Некоторые авторы высказали мнение о необходимости использования терминов «субклиническая подагра» или «бессимптомная подагра» вместо старого термина «бессимптомная гиперурикемия» [ 21 , 36 , 39 ].
В исследовании было обнаружено DCS в 25 % MTP I и 17 % коленных суставов, эрозии в 12 % MTP I и тофусах/внутри- и внесуставных/у 18 % пациентов с гиперурикемией, но ни у одного из контрольных пациентов с нормоурикемией. 21 ]. Другое исследование обнаружило небольшие тофусные отложения у 34% пациентов и повышенный энергетический допплеровский сигнал у 23% из них [ 26 ].

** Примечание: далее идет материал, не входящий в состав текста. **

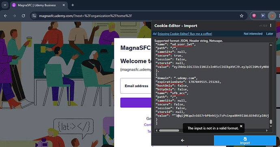The width and height of the screenshot is (280, 147).
Task: Click the URL in the address bar
Action: tap(86, 16)
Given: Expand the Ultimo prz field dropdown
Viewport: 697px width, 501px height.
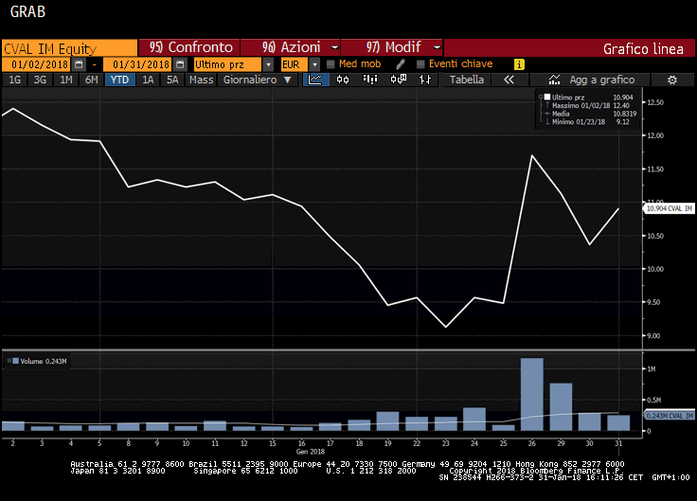Looking at the screenshot, I should [269, 64].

Отложение уратов наблюдается у более чем половины пациентов с подагрой или гиперурикемией, которым не требуется ULT в соответствии с рекомендациями Европейской лиги против ревматизма (EULAR) [ 13 ].
Эти данные, полученные в США, открывают новый фронт в текущих дебатах о необходимости лечения урат-снижающими препаратами у бессимптомных пациентов с персистирующей гиперурикемией и неоспоримыми УЗ-особенностями отложения микрокристаллов в тканях МСУ, такими как DCS или наличие тофусов [33 ] .
Вмешательства под руководством США
УЗИ также является основным методом визуализации, используемым для направления иглы во время диагностических и терапевтических вмешательств.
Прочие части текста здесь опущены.